» What you need to do: Output these lines exactly as they are, starting at the line that contains "The width and height of the screenshot is (857, 537)." and ending after the line that contains "pos(887,1332)".

» Available records:
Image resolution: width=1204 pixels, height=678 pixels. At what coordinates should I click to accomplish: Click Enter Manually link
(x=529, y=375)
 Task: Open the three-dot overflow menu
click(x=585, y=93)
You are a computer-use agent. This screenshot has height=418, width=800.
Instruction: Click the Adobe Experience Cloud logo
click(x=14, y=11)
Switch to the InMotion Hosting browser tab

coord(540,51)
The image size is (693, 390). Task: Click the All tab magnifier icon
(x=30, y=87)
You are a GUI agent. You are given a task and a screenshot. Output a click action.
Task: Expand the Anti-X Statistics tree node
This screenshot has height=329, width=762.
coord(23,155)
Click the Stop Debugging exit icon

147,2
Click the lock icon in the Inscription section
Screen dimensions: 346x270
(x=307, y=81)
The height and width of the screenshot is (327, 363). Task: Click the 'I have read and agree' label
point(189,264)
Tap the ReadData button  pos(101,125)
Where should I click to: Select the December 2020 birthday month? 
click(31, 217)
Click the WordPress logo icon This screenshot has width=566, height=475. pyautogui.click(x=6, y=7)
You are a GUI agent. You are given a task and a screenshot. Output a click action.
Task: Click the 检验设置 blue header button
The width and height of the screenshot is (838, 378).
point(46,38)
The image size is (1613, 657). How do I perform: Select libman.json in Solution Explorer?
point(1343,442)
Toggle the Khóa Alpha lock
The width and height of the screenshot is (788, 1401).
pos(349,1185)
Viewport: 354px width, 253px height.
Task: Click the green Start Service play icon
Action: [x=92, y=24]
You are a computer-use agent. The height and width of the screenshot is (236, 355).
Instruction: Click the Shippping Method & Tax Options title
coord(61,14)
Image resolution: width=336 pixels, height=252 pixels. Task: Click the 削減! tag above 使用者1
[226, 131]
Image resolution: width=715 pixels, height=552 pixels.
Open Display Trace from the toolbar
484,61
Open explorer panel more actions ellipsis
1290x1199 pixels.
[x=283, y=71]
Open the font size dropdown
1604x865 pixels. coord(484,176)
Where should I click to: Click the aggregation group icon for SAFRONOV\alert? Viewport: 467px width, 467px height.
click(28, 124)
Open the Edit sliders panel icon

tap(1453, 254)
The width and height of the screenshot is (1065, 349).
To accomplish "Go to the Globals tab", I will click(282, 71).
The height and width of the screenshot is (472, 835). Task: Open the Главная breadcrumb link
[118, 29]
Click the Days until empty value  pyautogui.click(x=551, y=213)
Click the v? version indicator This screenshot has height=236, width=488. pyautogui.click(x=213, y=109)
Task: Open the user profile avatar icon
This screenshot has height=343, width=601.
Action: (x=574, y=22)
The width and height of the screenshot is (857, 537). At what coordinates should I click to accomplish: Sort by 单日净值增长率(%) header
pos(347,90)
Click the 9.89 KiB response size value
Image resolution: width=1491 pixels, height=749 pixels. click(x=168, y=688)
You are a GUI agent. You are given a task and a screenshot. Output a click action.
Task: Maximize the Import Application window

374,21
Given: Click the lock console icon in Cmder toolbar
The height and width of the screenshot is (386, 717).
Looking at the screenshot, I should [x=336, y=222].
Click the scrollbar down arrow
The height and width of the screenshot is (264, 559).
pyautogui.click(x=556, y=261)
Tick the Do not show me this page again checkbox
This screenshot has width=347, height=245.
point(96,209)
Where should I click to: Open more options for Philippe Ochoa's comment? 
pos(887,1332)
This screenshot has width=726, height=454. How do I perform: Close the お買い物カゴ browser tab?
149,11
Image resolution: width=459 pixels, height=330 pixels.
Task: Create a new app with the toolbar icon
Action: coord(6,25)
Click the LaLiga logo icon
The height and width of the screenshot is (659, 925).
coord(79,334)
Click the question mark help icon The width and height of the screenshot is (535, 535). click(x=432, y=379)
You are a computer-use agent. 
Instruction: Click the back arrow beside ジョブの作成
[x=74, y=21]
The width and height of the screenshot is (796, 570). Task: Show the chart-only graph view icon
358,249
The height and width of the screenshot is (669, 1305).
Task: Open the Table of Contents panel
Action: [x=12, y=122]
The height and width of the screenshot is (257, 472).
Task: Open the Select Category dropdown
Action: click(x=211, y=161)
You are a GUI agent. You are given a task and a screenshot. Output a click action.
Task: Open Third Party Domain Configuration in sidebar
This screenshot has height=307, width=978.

» Answer below:
The width and height of the screenshot is (857, 537). At what coordinates should I click to accomplish: Sort by 单日净值增长率(%) header
pos(347,90)
Click the 9.89 KiB response size value
Image resolution: width=1491 pixels, height=749 pixels. click(x=168, y=688)
You are a GUI agent. You are given a task and a screenshot. Output a click action.
Task: Maximize the Import Application window

374,21
Given: Click the lock console icon in Cmder toolbar
The height and width of the screenshot is (386, 717).
Looking at the screenshot, I should [x=336, y=222].
Click the scrollbar down arrow
The height and width of the screenshot is (264, 559).
pyautogui.click(x=556, y=261)
Tick the Do not show me this page again checkbox
This screenshot has width=347, height=245.
point(96,209)
Where should I click to: Open more options for Philippe Ochoa's comment? 
pos(887,1332)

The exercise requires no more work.